Obligations for continued funding

Because mesonets are funded by a variety of sources, each funding source may have a different set of obligations that need to be satisfied. That being said, most mesonets have an obligation to report real-time data, and the availability and access to that data stream are critical for many sectors, including agriculture, energy, emergency management, and transportation. Indeed, any downtime in the distribution of your deliverables could have serious consequences for these stakeholders. Adequate site communications and processing are key to maintaining a real-time data feed.

Similarly, maintaining a high-quality network of weather stations can be critical for other sectors. Regular maintenance and calibration are key for maintaining quality mesonet equipment for quality data acquisition, which is important for research and some partnering sectors. For example, forensic meteorologists require a high-quality standard for presenting their data in court.

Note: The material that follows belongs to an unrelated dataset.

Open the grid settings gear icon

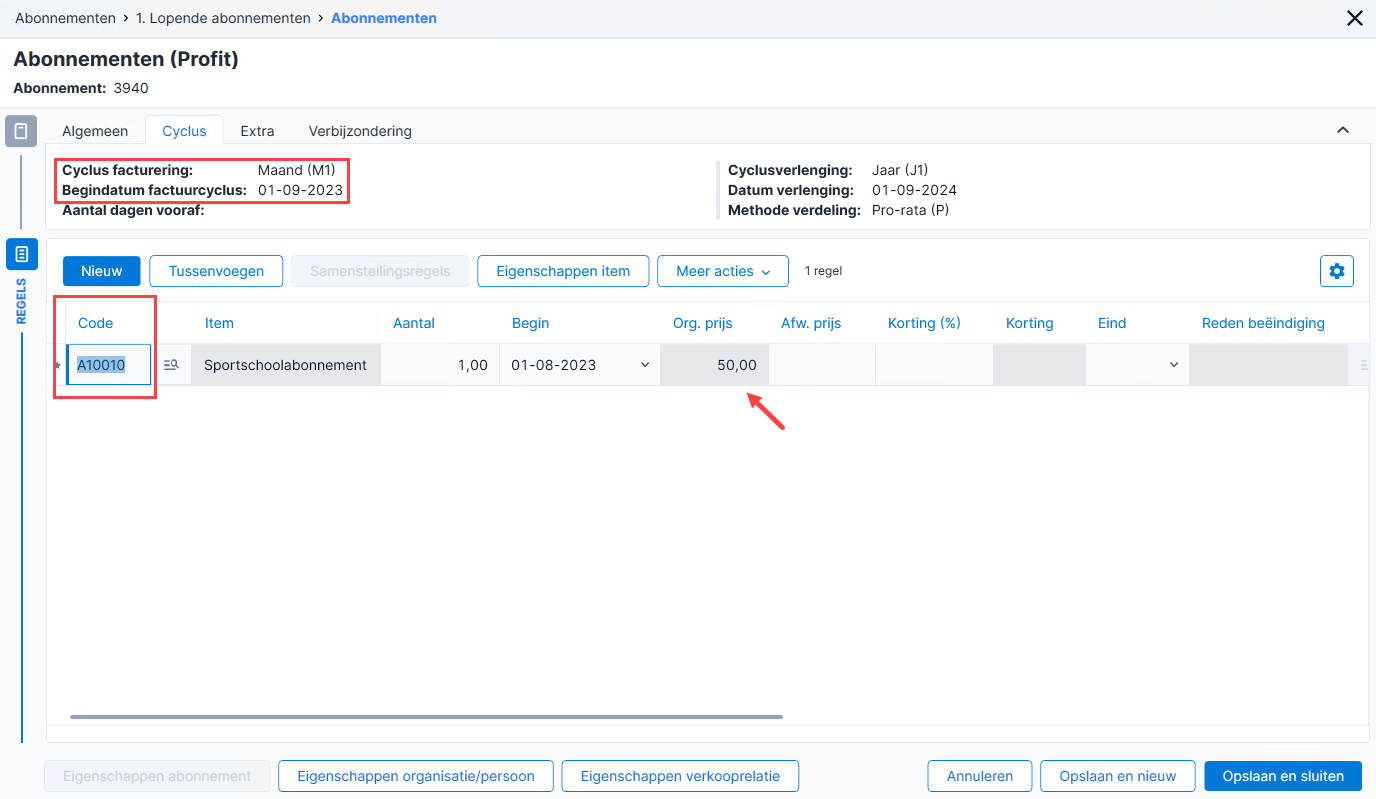[x=1337, y=271]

Jadwiga R. Ziolkowska, Christopher A. Fiebrich, J. D. Carlson, Andrea D. Melvin, Albert J. Sutherland, Kevin A. Kloesel, Gary D. McManus, Bradley G. Illston, James E. Hocker, and Reuben Reyes, "Benefits and Beneficiaries of the Oklahoma Mesonet: A Multisectoral Ripple Effect Analysis," Weather, Climate, and Society 9, no. 3 (2017): 499-519.

Stuart Foster, "Mesonets in the Midwest Region," NIDIS Regional Workshop Series.  November 7-10 and December 5-8, 2016.

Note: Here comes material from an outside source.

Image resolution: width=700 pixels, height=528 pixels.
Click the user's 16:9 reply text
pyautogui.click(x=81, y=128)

Changes to Your Mesonet Funding

If you would like to continue your mesonet operations but are unable to procure short-term funds, explore multiple funding options through academic, government, and private-sector channels. 

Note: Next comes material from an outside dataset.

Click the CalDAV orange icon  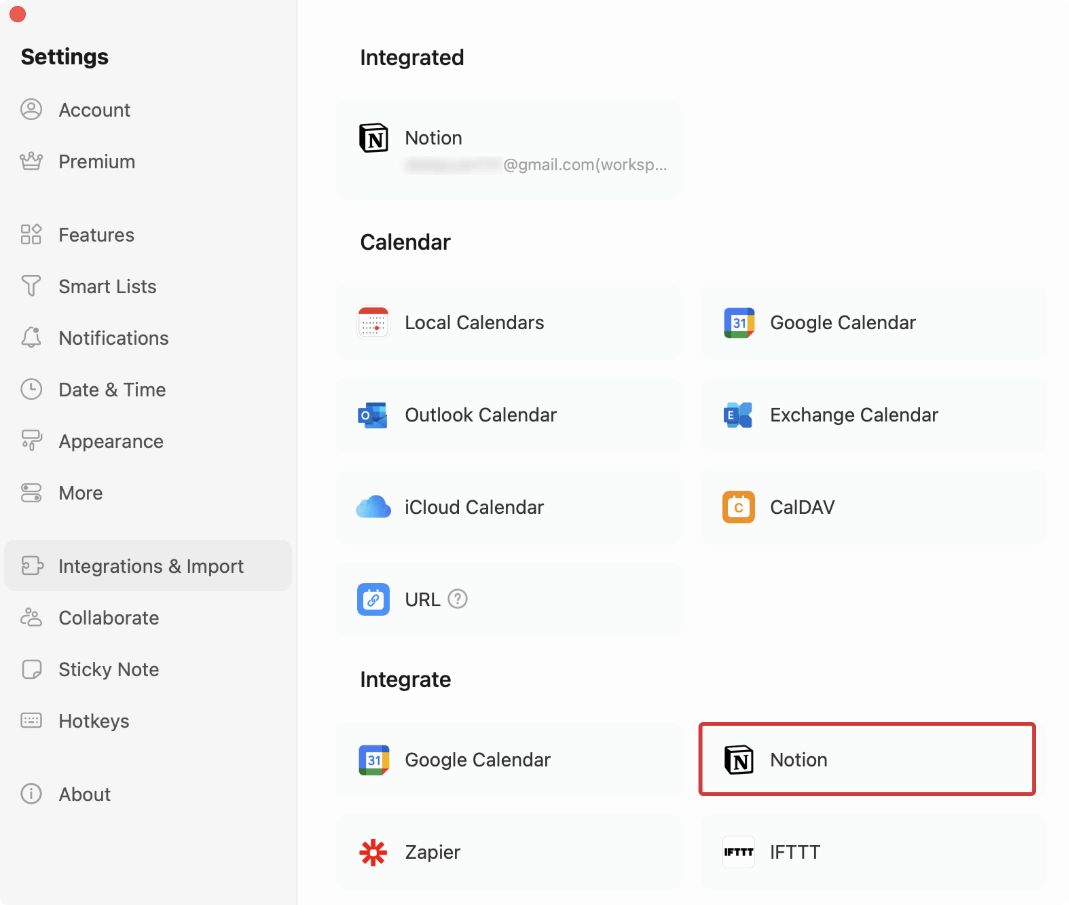click(738, 507)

It is not uncommon for some mesonets to be abandoned, fall into disrepair, or both. Nevertheless, the station equipment can still be valuable and adopted for use by others. If one or more of your station sites is being decommissioned, consider alerting your stakeholders of your plans. There may be a stakeholder who is interested in taking over the operation of those stations. In addition, schools or local media may have an interest in adopting one or more stations.